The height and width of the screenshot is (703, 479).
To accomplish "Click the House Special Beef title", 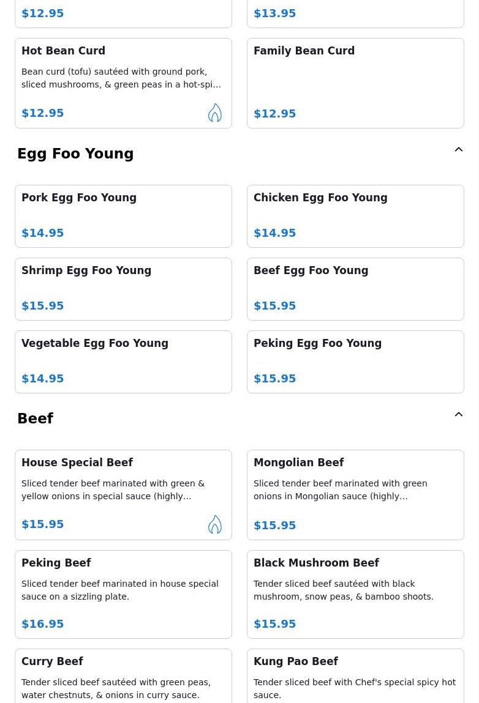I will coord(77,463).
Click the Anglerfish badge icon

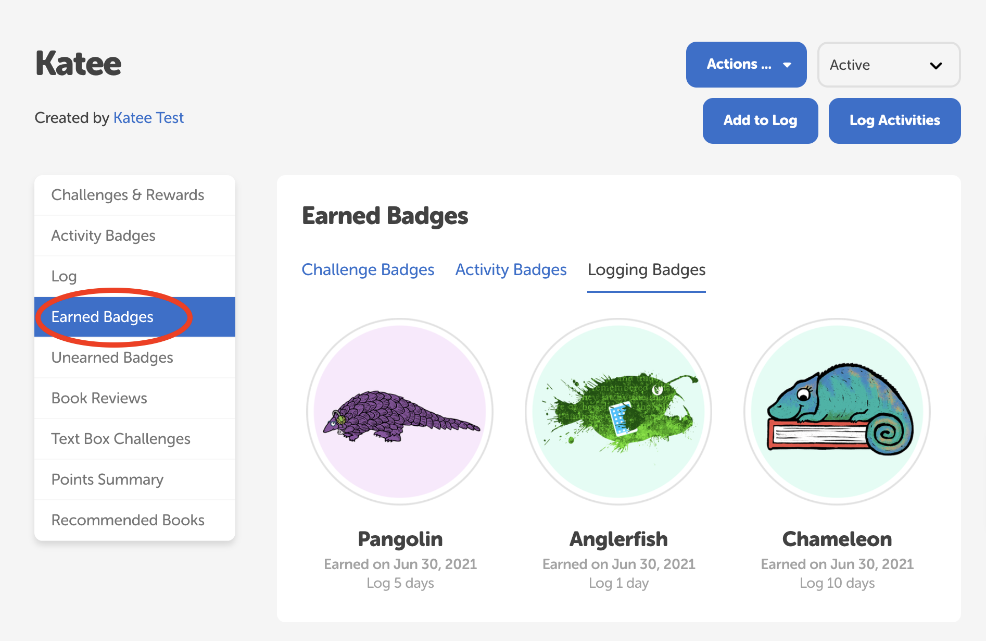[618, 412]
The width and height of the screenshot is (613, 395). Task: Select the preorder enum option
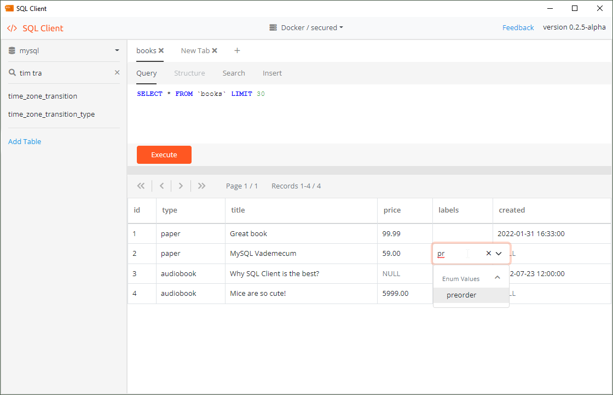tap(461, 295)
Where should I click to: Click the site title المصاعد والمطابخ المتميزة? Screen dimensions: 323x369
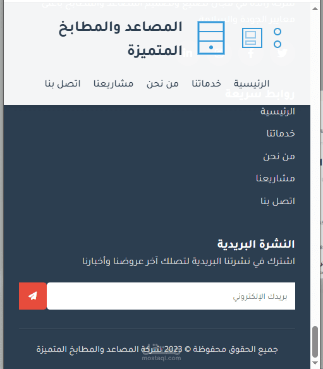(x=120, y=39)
++++
* _Work to be completed_
Every line from the one bearing "Click the Anglerfish badge icon" through the end of the data above must be output exactly, and no picture may appear.

* _Answer_
Click the Anglerfish badge icon

[618, 412]
The width and height of the screenshot is (613, 395). Task: Select the preorder enum option
tap(461, 295)
Where should I click to: Click the site title المصاعد والمطابخ المتميزة? Screen dimensions: 323x369
(x=120, y=39)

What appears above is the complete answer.